Image of a smart phone with the Facebook app displayed.

The Capital Gazette shooting shows that we must take online harassment seriously

Last Thursday yet another angry white man went on a deadly shooting rampage. This time, the target was a newspaper, the Capital Gazette in Annapolis, and the shooting left five dead and several others wounded. And like the scores of mass shooters who came before him, Jarrod Ramos had a long and well-documented history of misogyny and violence against women both online and in person. In fact, his story helps to confirm the ways in which online harassment often serves as a precursor to offline violence, and should therefore be taken more seriously.

Ramos’s history of online harassment was at the crux of his motivation for the mass shooting. He developed a vitriolic hatred of Capital Gazette when the newspaper published a story in 2011 about how he had used Facebook to stalk and harass a woman he went to high school with. The Capital Gazette article revealed that he had called her vulgar names, told her to “go hang yourself,” and harassed her online for around a year until she pressed charges against him and he was put on probation for 18 months.

Most women who have spent any time at all on the Internet are familiar with a character like Jarrod Ramos. A study in 2016 found that 76% of women under the age of 30 have experienced some form of abuse or harassment online. Despite the prevalence of online harassment, it is rarely taken seriously by law enforcement and seldom flagged by major platforms like Facebook or Twitter. Most of the time, people are told to respond to online harassers by simply ignoring them.

The reason for this seems to be that few people believe that online harassers would actually do anything harmful in real life. The woman who was harassed by Ramos had tried to warn the police about him and his capacity to inflict violence. “He will be your next shooter,” she reportedly told law enforcement years ago. But it appears that her warnings fell on deaf ears.

This latest mass shooting has, yet again, made it extraordinarily clear that online harassers pose a real and serious threat to the safety of the people they abuse. In fact, Alice Marwick and Rebecca Lewis conducted a six-month-long study and found that far-right online communities on Reddit and 4chan often serve as breeding grounds for extremism and terrorism. Mass shooters Dylann Roof and Elliot Rodger, for example, were both radicalized in these online forums.

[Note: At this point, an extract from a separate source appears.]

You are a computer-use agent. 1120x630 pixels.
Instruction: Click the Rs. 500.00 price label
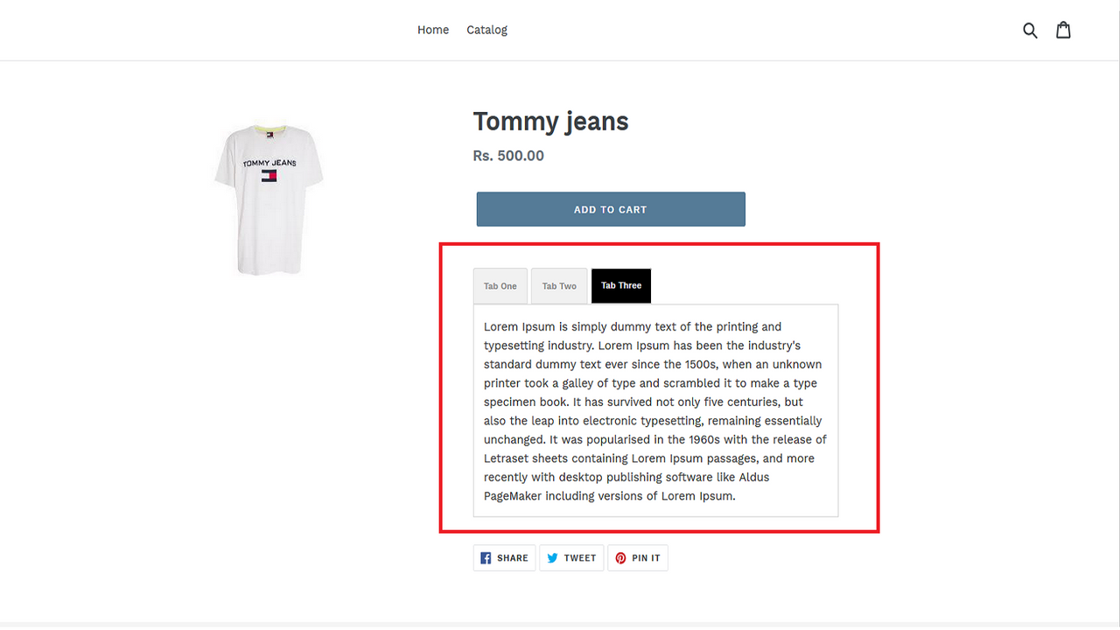click(x=508, y=155)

The study found that certain online communities target men and attempt to transform them into proponents of violent and misogynistic ideologies. Once men join these communities — or “take the red pill,”  — they start believing that they are the victims of a culture in which women have sexual power. They angrily discuss how beautiful women, “Stacys,” will only have sex with attractive men, “Chads,” and not with them. They call themselves “incels,” short for “involuntarily celibate.” They become Men’s Rights Activists. They try to become pick-up artists and brainstorm ways to manipulate women into sleeping with them.

In this way, misogynistic online harassers are not merely saying offensive things about women and harassing female users online for the sake of riling people up. They are often deeply angry and misogynistic men — and some of them don’t have any qualms about inflicting violence in real life.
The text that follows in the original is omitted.